*How to complete this task*: How many lines in the data below include the word "computer"? State the number alone.

*Data for this exercise*:
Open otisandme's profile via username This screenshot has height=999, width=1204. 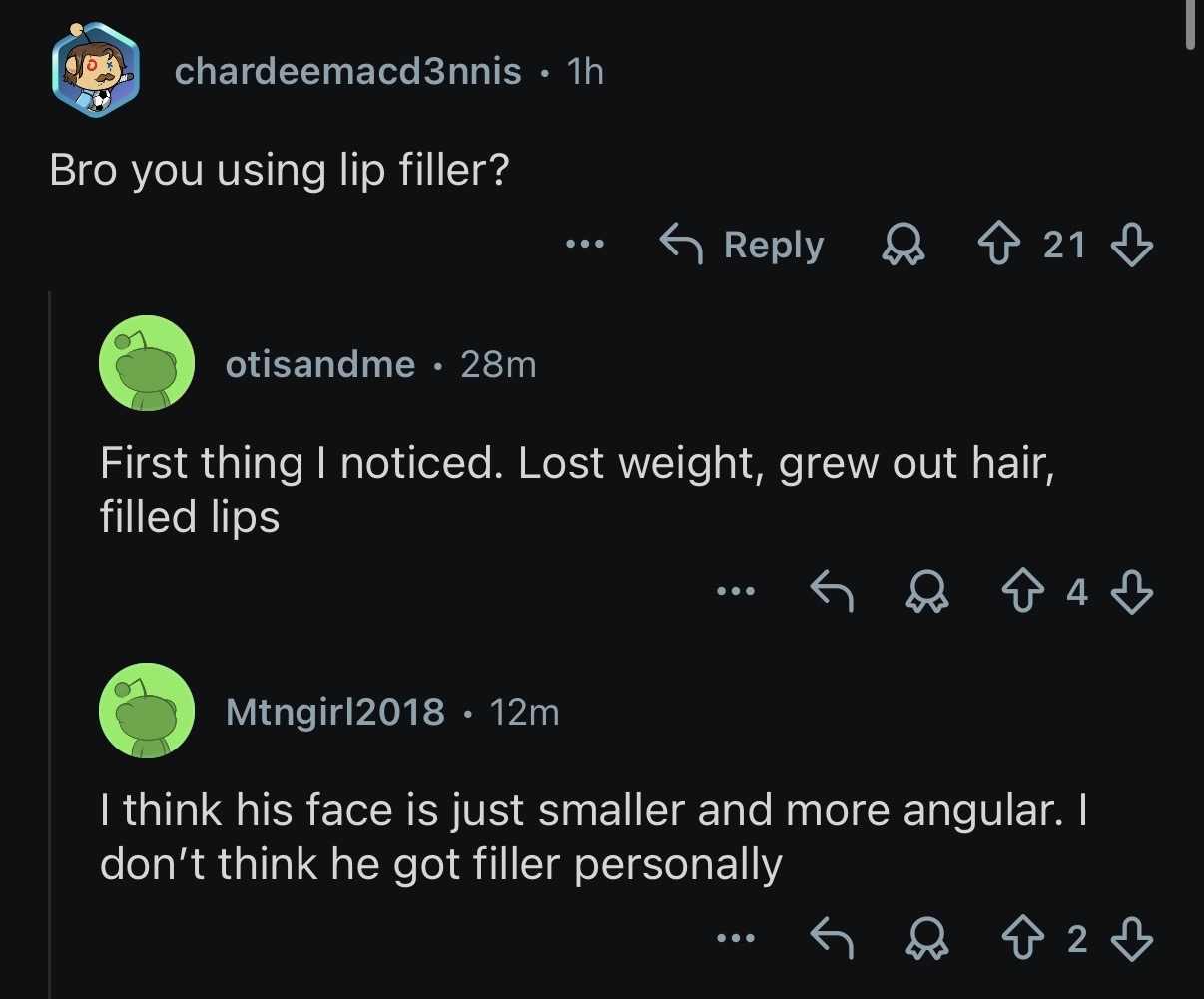319,364
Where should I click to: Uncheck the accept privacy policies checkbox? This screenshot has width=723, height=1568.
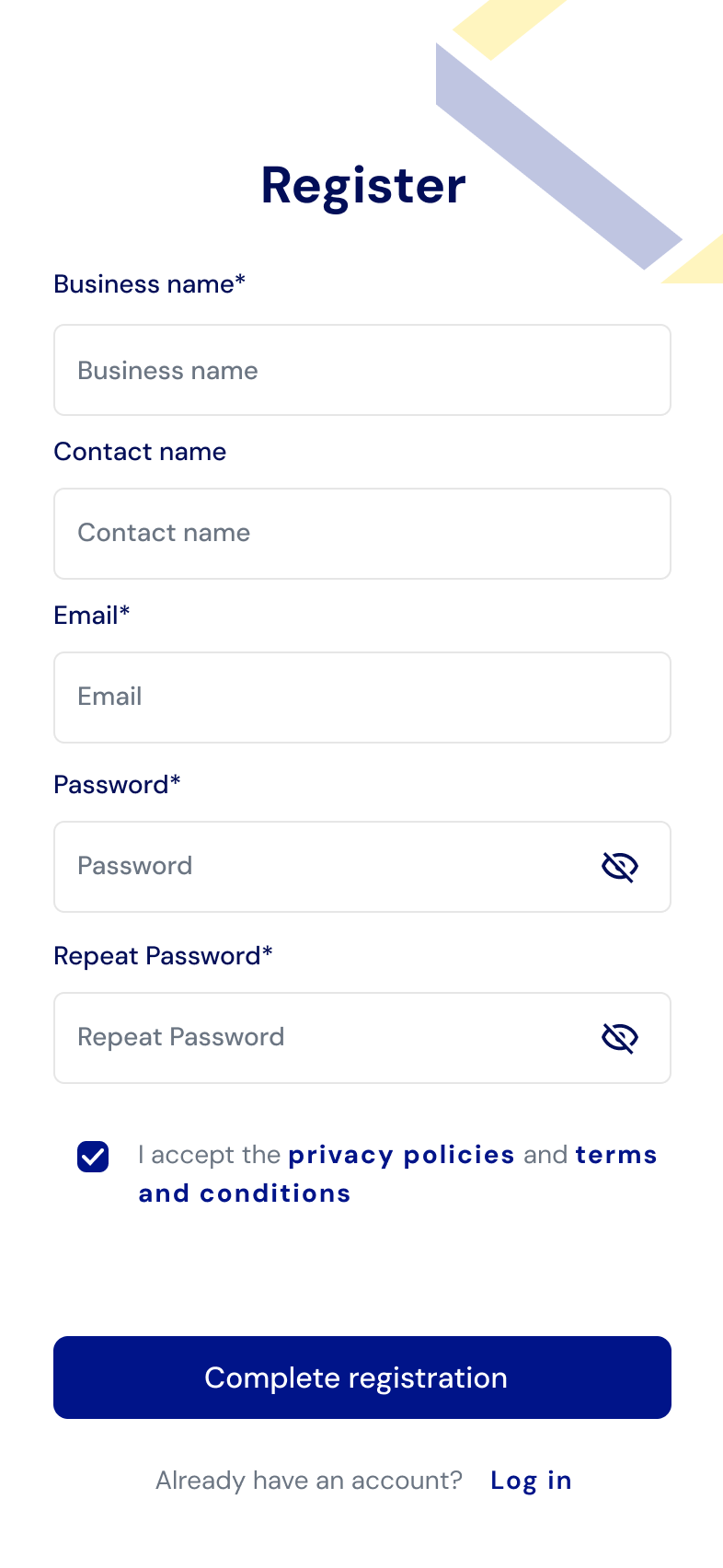93,1157
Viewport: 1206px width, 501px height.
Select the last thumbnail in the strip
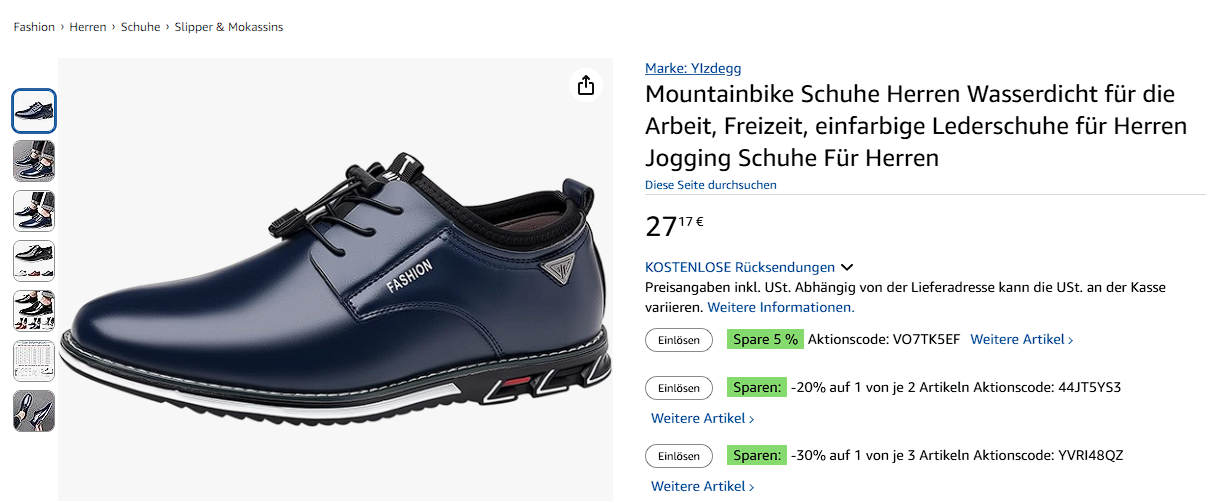click(x=34, y=411)
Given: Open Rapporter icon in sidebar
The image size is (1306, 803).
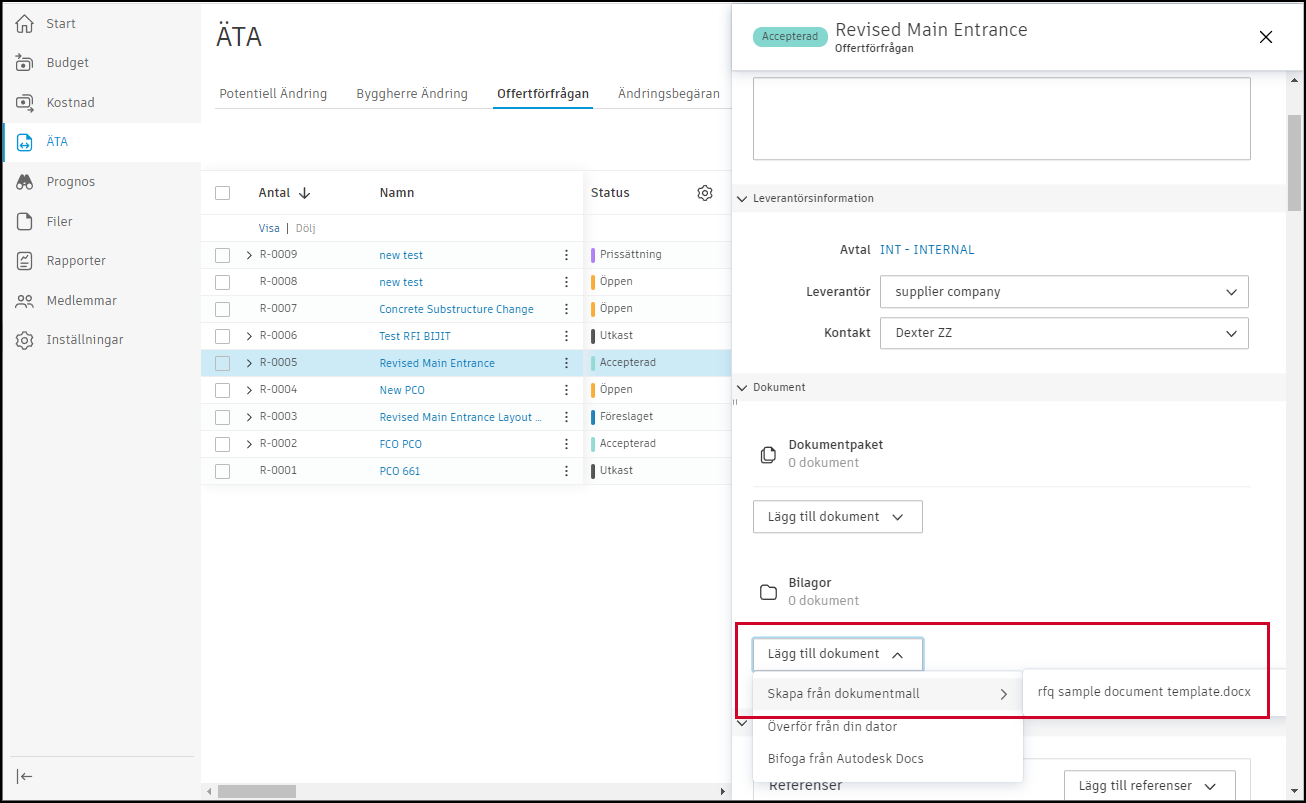Looking at the screenshot, I should (25, 261).
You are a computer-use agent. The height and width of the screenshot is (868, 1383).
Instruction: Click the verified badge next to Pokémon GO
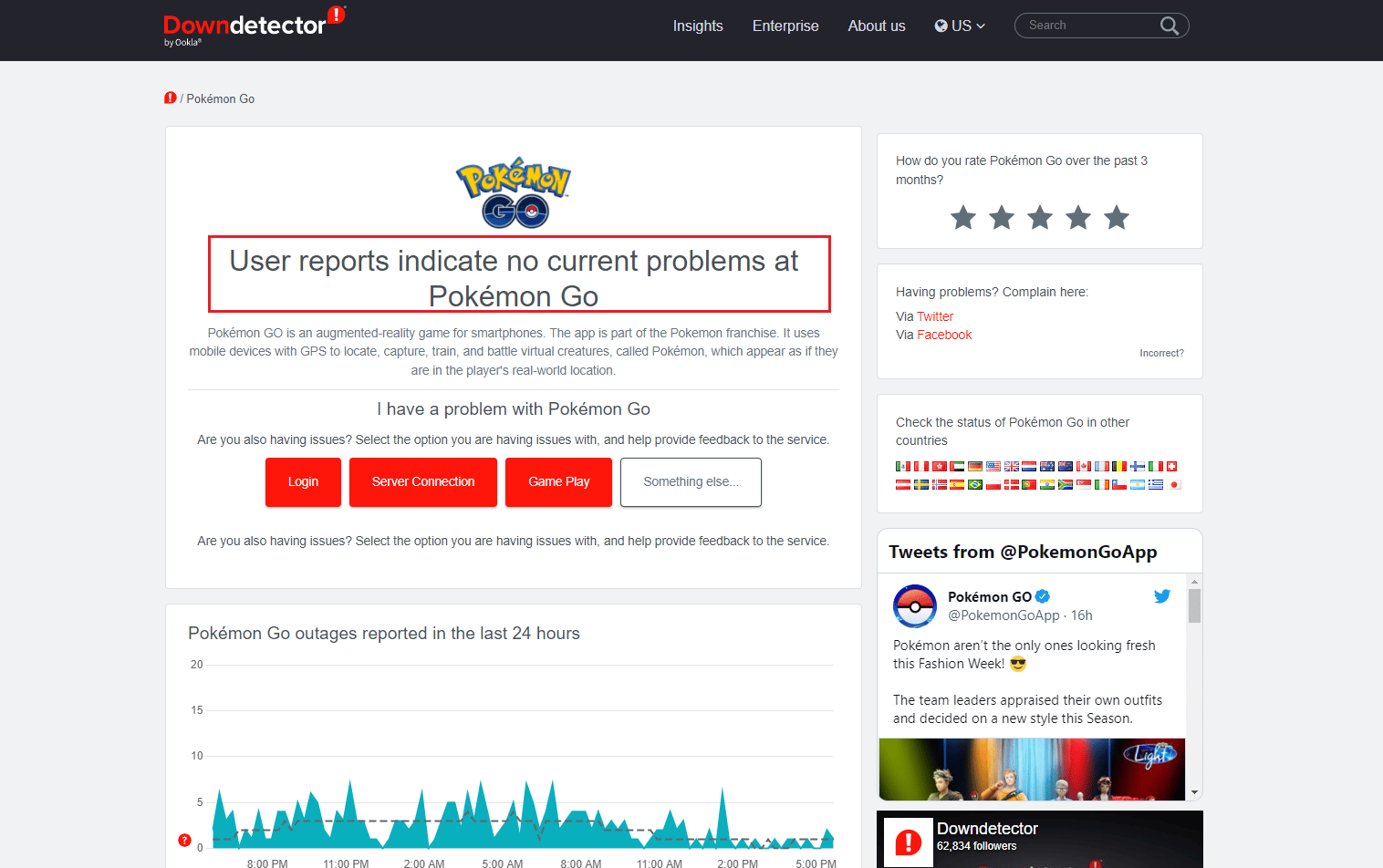point(1042,596)
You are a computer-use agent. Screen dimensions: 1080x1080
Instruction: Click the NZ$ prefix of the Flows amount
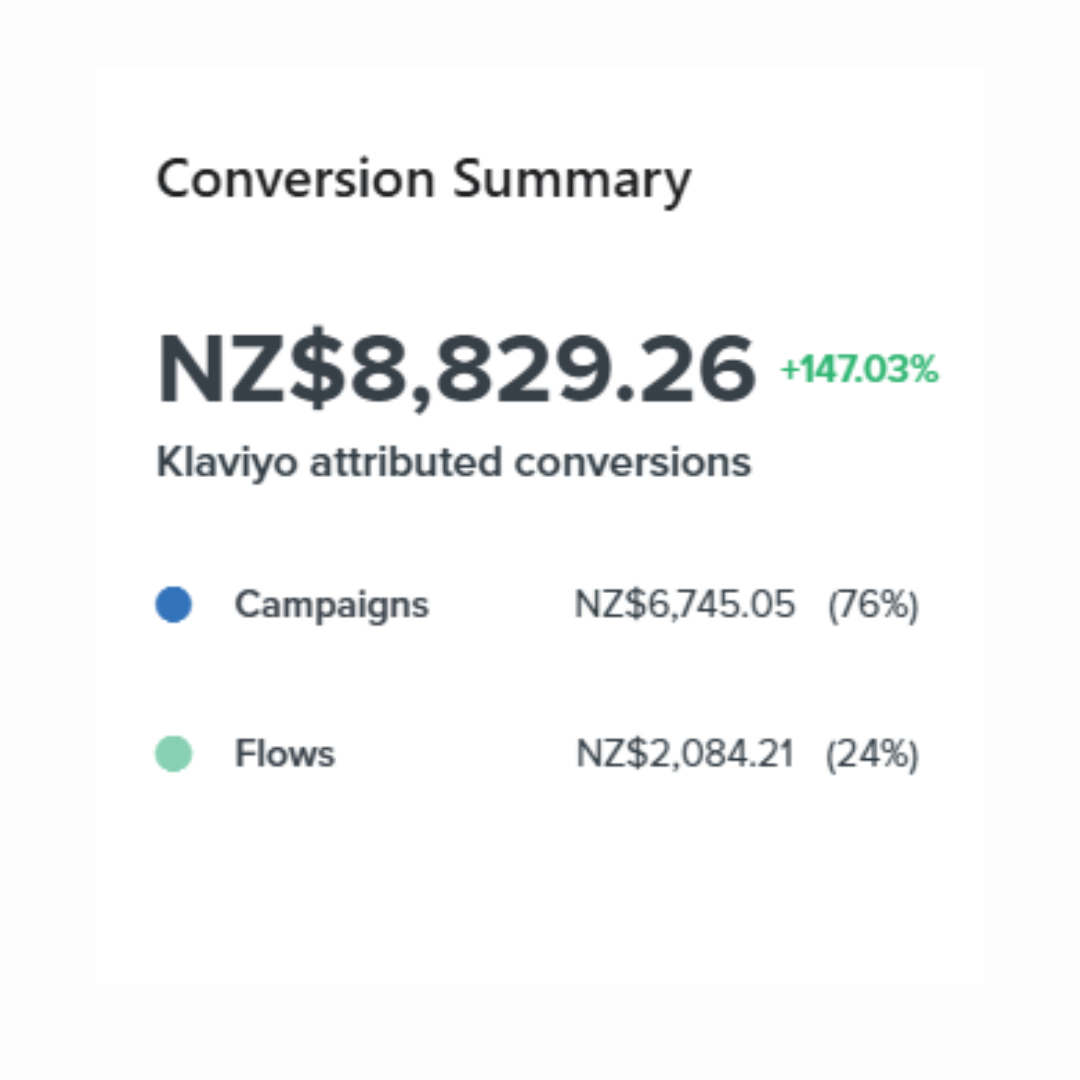point(604,754)
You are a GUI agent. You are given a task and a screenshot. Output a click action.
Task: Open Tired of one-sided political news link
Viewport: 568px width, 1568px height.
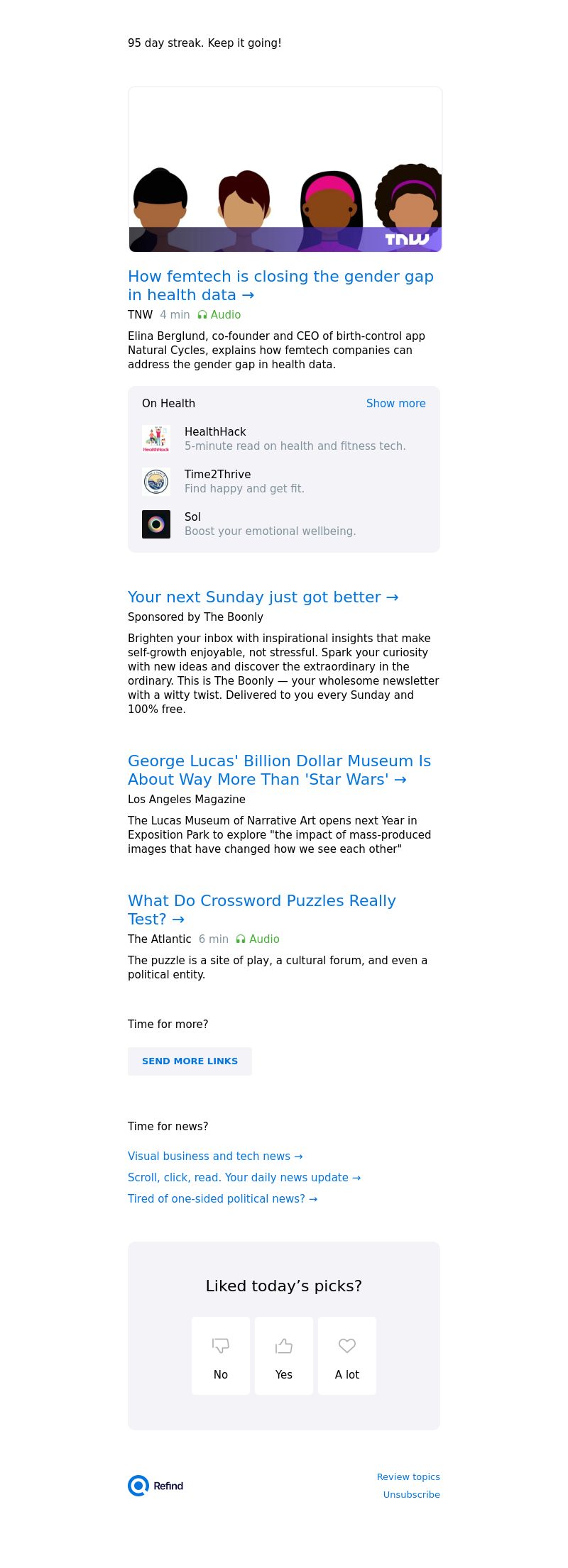(222, 1199)
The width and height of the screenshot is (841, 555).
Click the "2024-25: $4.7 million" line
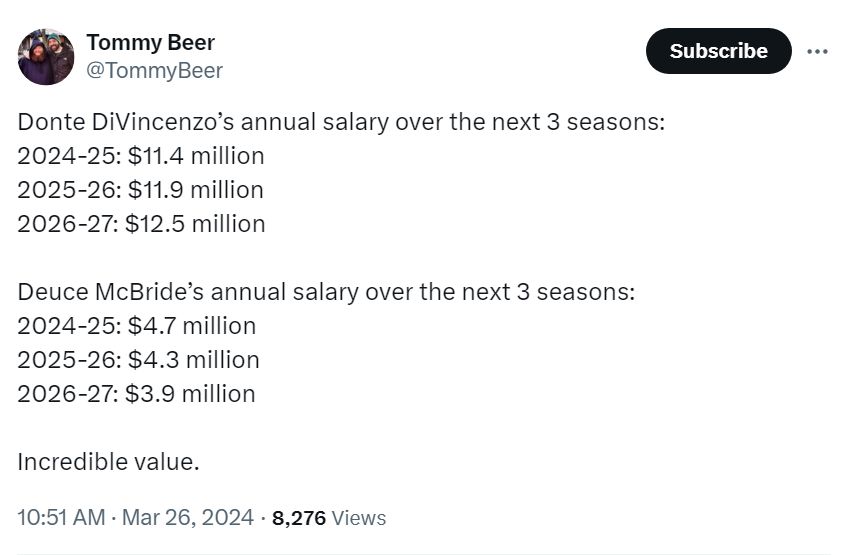[136, 326]
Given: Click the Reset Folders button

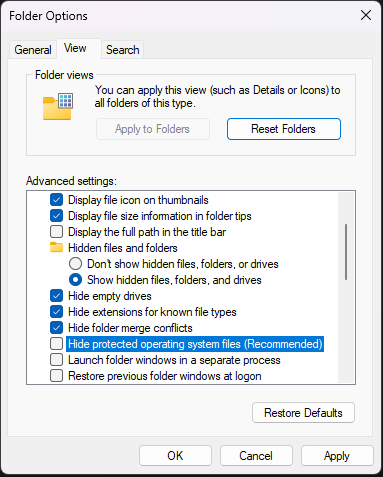Looking at the screenshot, I should tap(284, 129).
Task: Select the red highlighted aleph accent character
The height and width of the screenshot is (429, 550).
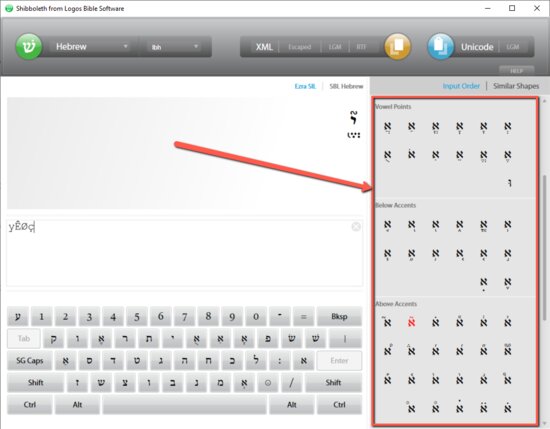Action: [411, 322]
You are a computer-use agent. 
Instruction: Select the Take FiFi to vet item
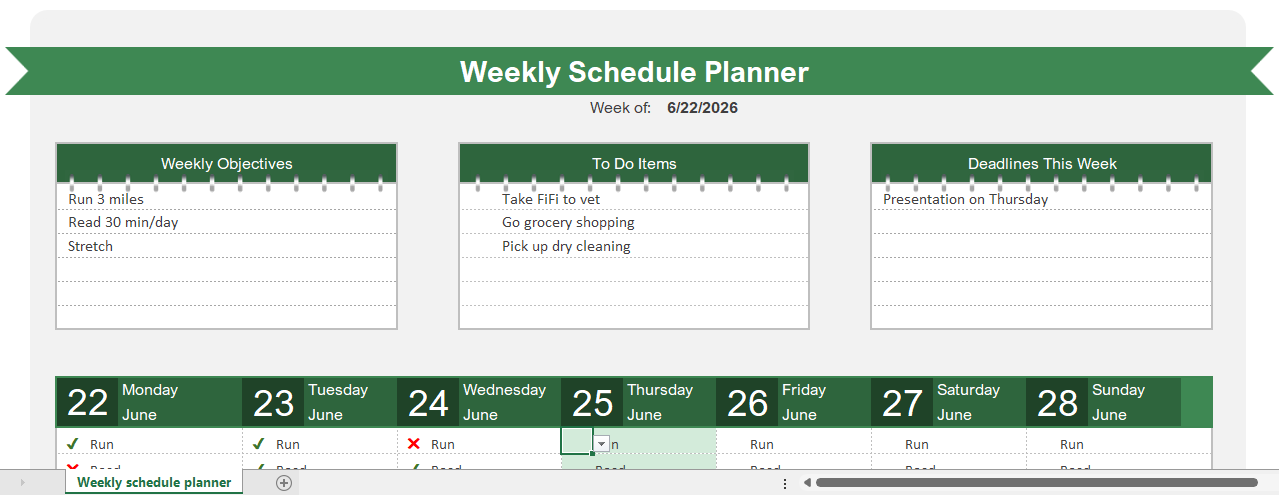[551, 199]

*Result of the exercise*: 3